A Bruxa na cabana

Olá, seres humanos e não-humanos!
Aqui estamos nós outra vez. Outra segunda-feira, outro texto, não é? Nada mais justo. O tema de hoje foi sugerido por uma amiga e era tão específico que eu tive que torna-lo mais genérico, hehe. E agora? O que faz a Bruna em uma cabana no meio da floresta? Para descobrir, é só clicar em mais informações.

O vento soprava. Ele soprava todo dia, não era uma novidade.
Ali perto, por trás de algumas árvores, um rio corria. Ele corria sempre, tão apressado.
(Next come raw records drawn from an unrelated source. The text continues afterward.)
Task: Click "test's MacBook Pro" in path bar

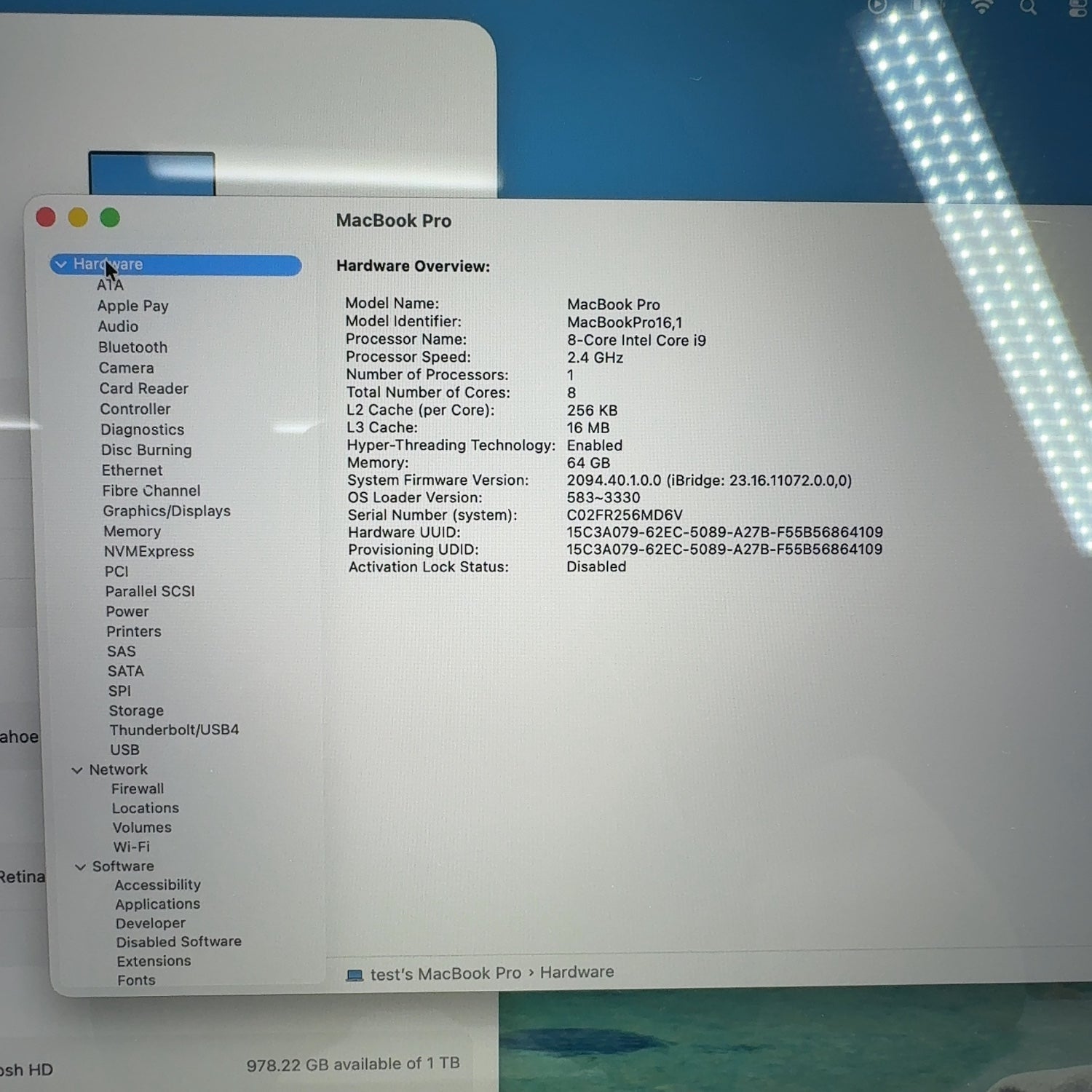Action: click(x=446, y=974)
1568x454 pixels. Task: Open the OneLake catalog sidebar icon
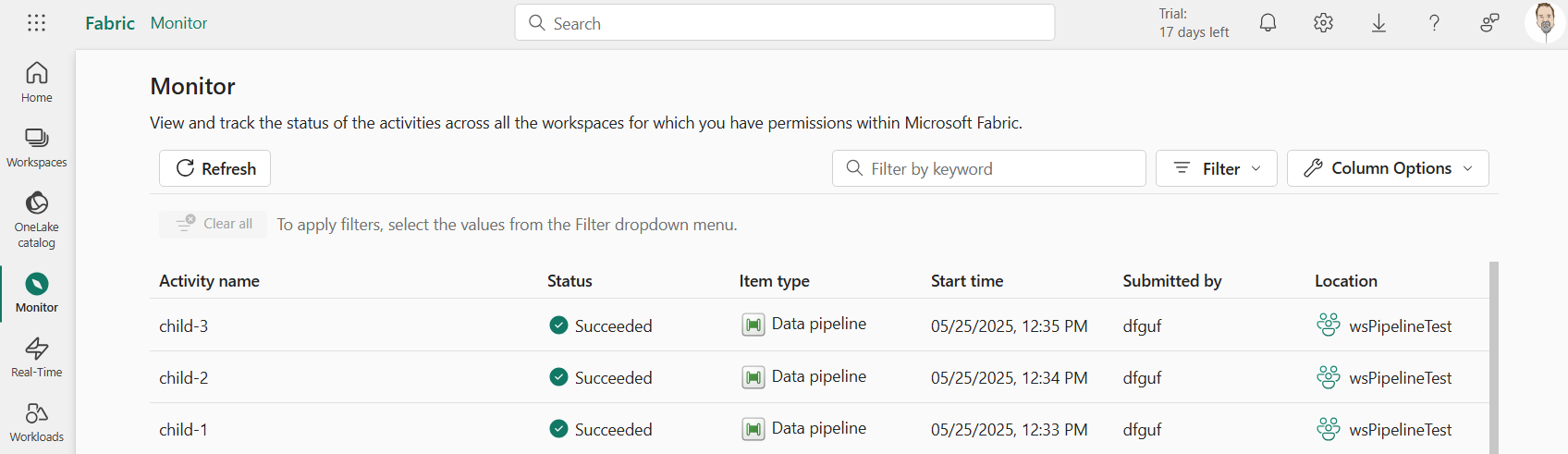(x=37, y=220)
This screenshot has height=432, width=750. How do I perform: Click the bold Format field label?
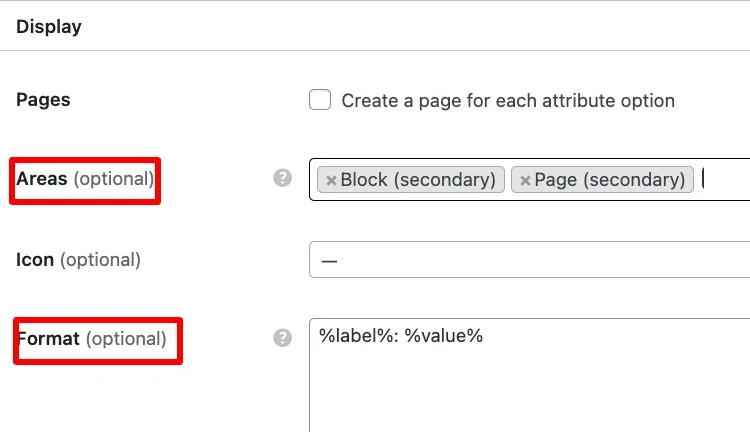48,339
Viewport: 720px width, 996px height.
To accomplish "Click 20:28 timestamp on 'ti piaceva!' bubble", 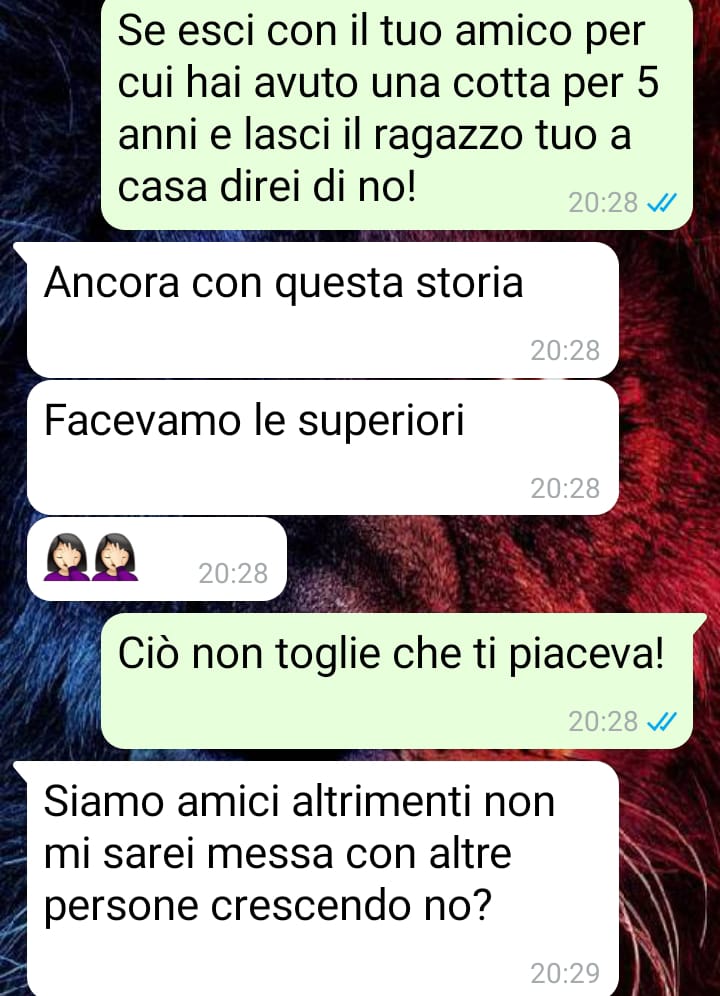I will [x=603, y=722].
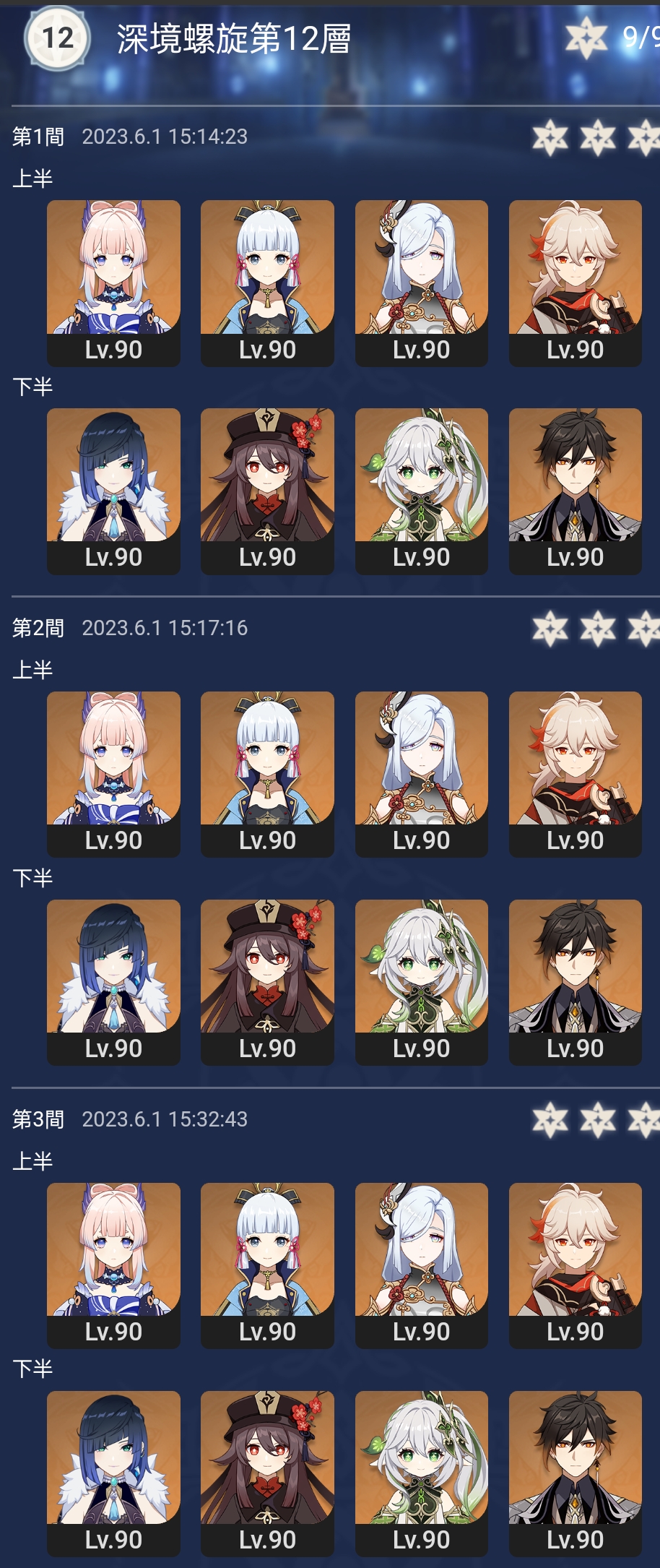Click the star count icon beside 9/9

click(586, 38)
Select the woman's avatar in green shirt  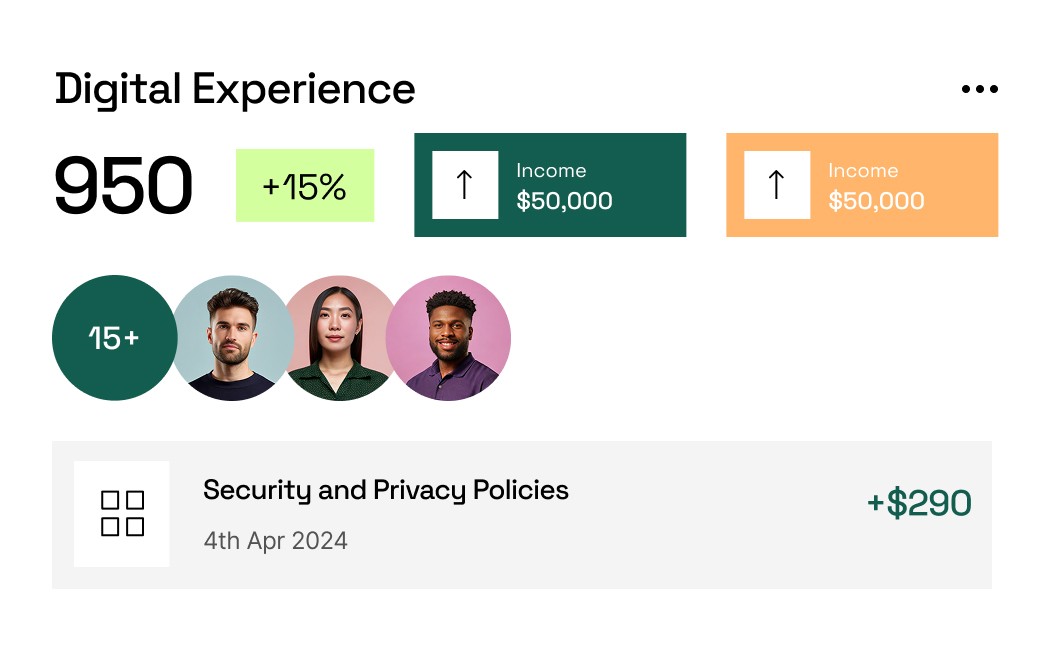coord(339,338)
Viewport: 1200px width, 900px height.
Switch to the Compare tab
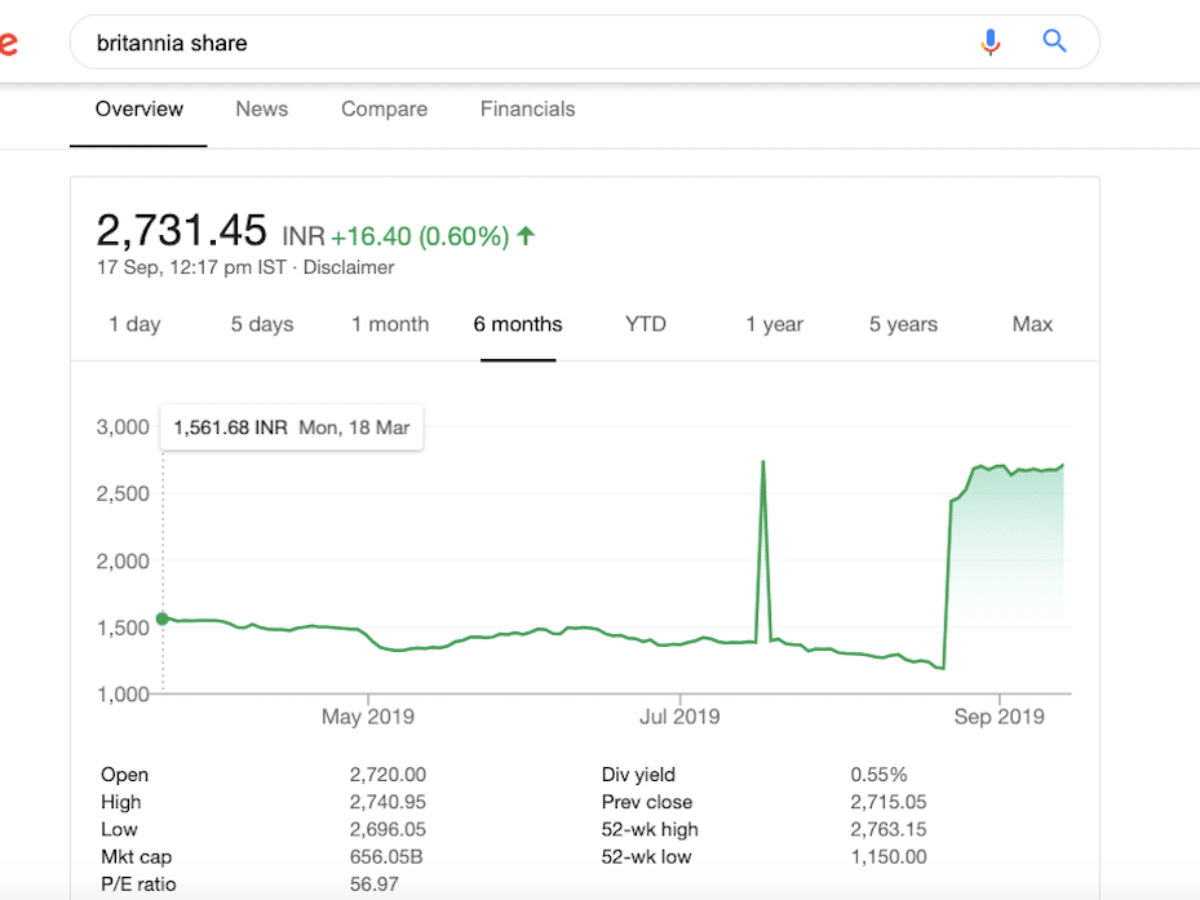(384, 109)
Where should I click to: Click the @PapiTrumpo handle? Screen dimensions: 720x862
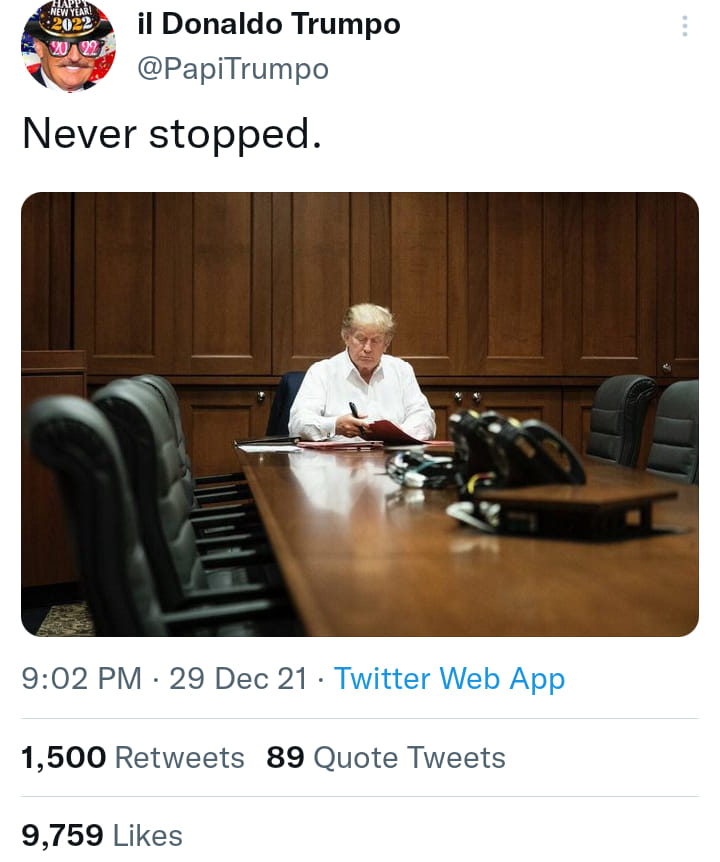point(232,68)
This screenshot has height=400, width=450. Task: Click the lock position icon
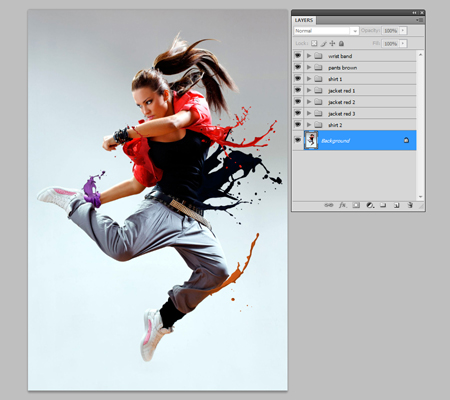[332, 43]
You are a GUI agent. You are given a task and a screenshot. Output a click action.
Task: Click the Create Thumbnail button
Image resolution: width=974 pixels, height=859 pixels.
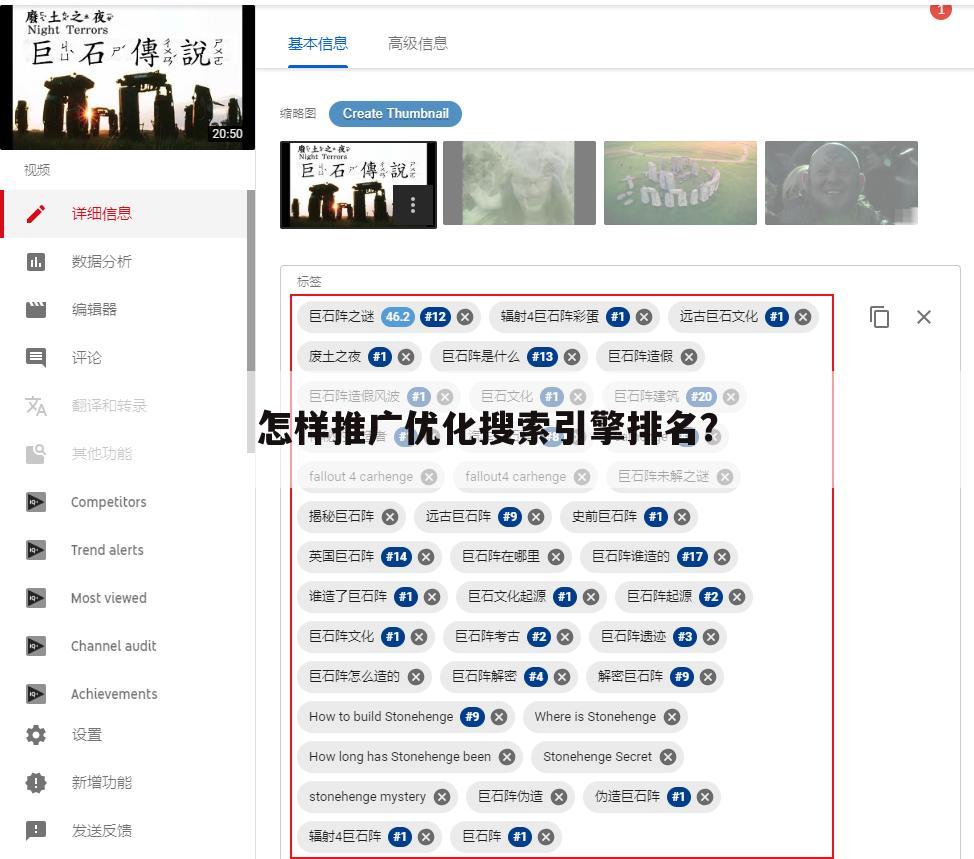(395, 114)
Do lado de fora, os passarinhos cantavam. Não se cansavam nunca, da manhã ao anoitecer, todo santo e todo profano dia. Eles não cansavam de tanta alegria?
Ali dentro daquela cabana de madeira bolorenta, a Bruxa olhava sem ver o fogo queimar sob o enorme caldeirão, produzindo o confortável som do crepitar das chamas. Confortável de escutar ao lado da fervura do líquido denso no interior. Exalava um cheiro maravilhoso de destino.
Ali no meio da floresta era sempre a mesma coisa, sempre o mesmo som, sempre a mesma sopa de ervilha que fazia-se sobrar dia após dia porque nunca tinha qualquer viajante para lhe dividir a refeição. Triste vida de uma bruxa presa em uma cabana.
Presa, sim. Não escolhera estar ali, mas as fadas do lago lhe rogaram uma maldição. Não haveria de nunca fazer mal a ninguém.
Pobre Bruxa, pobre Bruxa. Ela só queria dividir um pouco de sopa de ervilha em sua solidão.